I’ll never forget that “Life Is Good” T-shirt staring me in the face.
As it sat there, in all its corny, self-assertive mantra resting on my adolescent bed in my parent’s house; at the time, the irony was tragic, yet sickeningly funny. I had just gotten picked up from the scene of an accident and the only clean clothing I had was a pair of my dad’s sweatpants, and a goddamn “Life Is Good” shirt.
Looking back, it’s funny how the world works.
About a year into my residency at 0-60 Magazine — a hub I thought at the time to be the best automotive magazine out — I was stoked to be buying my first “real” sports car: a one-owner, 1995 BMW M3 E36 in love-it-or-hate-it Boston green metallic with tan guts. It wasn’t cherry, but it was prime with opportunity. And, it was mine.
I remember texting (my then boss) Brian Scotto about the accident, who just happened to be with Ken Block at the time, and the first thing he replied back was, to paraphrase, “Ken hopes you were at least hooning it.” But I wasn’t! I can’t recall how many people thought I was trying to drift around the exit ramp; I “must have been getting it sideways;” I “had to have been speeding.” In reality, I was overconfident, immature and inexperienced.
Off-ramps are made for sports cars. The posted speed limit signs are merely suggestions with highly antiquated limits made for tractor-trailers.
However, I took the turn way too fast, over-steered, corrected too late and paid for it. The pendulum had passed the point of no return. They say time slows down when disaster is approaching and I would have to agree. The experience became a 240fps video, and it seemed cinematic: the horrifying sounds, the dramatic visuals, and the aftermath of climbing out of a Boston Green safety net that prevented my bones from turning to dust.

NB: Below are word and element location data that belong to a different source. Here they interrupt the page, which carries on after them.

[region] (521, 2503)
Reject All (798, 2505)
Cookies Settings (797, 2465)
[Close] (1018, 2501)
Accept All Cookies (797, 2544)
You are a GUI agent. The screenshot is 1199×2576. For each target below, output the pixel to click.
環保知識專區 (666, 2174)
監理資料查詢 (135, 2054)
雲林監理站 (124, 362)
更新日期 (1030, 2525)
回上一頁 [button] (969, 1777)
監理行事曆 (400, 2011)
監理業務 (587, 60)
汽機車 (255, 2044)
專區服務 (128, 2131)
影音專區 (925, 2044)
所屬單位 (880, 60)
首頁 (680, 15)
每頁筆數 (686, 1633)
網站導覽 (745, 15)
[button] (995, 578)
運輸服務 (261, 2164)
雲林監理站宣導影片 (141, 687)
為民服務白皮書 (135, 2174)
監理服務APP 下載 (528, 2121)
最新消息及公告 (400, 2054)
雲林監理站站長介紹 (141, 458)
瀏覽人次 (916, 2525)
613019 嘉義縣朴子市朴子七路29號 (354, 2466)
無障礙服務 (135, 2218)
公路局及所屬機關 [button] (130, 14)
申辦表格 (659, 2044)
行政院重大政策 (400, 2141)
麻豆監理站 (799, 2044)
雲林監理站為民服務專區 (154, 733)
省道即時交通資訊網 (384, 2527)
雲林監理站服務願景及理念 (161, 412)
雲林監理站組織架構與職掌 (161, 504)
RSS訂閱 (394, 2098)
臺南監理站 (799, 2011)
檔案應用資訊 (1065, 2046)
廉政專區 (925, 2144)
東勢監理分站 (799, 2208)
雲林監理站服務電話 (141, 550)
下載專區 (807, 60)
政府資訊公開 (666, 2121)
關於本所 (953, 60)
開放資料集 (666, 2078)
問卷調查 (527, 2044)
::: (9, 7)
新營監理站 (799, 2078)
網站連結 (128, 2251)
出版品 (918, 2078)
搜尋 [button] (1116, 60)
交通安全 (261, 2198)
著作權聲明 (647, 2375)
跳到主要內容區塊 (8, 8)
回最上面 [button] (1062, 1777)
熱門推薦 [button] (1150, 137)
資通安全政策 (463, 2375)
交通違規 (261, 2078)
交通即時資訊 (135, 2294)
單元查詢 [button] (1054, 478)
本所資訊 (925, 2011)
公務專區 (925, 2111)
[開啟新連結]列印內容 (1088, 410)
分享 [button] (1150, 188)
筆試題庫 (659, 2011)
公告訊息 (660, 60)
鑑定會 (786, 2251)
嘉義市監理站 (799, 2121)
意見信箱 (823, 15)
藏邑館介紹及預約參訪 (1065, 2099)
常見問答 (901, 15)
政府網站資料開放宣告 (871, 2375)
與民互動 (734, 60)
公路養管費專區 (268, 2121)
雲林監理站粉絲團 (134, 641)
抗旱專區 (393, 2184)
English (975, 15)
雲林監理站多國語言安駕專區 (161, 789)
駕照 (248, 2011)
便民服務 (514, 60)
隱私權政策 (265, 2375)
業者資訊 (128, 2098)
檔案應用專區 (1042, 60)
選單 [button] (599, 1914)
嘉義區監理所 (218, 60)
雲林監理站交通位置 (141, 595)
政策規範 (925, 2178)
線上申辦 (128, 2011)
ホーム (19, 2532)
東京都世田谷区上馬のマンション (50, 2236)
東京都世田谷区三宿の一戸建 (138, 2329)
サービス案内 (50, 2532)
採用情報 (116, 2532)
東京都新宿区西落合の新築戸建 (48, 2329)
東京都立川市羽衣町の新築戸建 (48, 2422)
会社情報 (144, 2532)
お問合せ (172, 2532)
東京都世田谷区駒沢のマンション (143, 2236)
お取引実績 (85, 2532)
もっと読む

I was overconfident, immature and inexperienced.
The soot in my mouth from the soft dirt that padded my roll took a while to leave my conscience. I walked away from the crash unharmed. Not a scratch on my body and no trip to the ER. The M3: not so much. It was totaled and I quickly sold the car for $2,500 USD to someone with an E30 primed for a swap. At least someone got a proper organ transplant after death.
Days, weeks and months after the fact were more interesting for me. As trite as it sounds, I became more aware of my surroundings. Still receiving press cars to review (though my bosses may have been a bit hesitant at first), it took me some time to really feel comfortable behind the wheel.
Cars started to become a job where I would not only drive them for reviews, but also work to become smarter and more efficient at making it do its job better. I made it a point to learn how to drive rally cars, sports cars, and supercars to their limit. The throttle wasn’t just a pedal for stop and go, it was a linear curve of power and finesse. I learned to respect the awesome potential cars have.
Seriously, crashing was one of the best things to happen to me. Team O’Neil rally school taught me how to left-foot brake — a skill that would consequently save my legs from tedium in New York City traffic. Bondurant schooled me on being smooth. A motorcycle license helped me realize just how hyperaware you have to be while on the road with other drivers. These things taught me (this may sound hokey) how to become one with the car.
I made it a point to learn how to drive. I learned to respect the awesome potential cars have.
To this day, almost eight years later, I still think about owning that damn M3.
I may have crashed and burned, but the point to all this is I gained knowledge and car control. As unfortunate as it was, the incident made me a better driver. I had to become more skilled. If this was going to be my career, I needed to know how to control it. I skated severe injury and possibly death; another time I might not be so lucky.
The point I’m trying to make is that a terrible life experience actually made me a better, more aware driver. Do I still have room for improvement? Definitely. There will always be accidents and the lack of ability to not control other people around you, but if you can improve one iota with the proper teaching and instructions, you might just save that BMW M3 one day.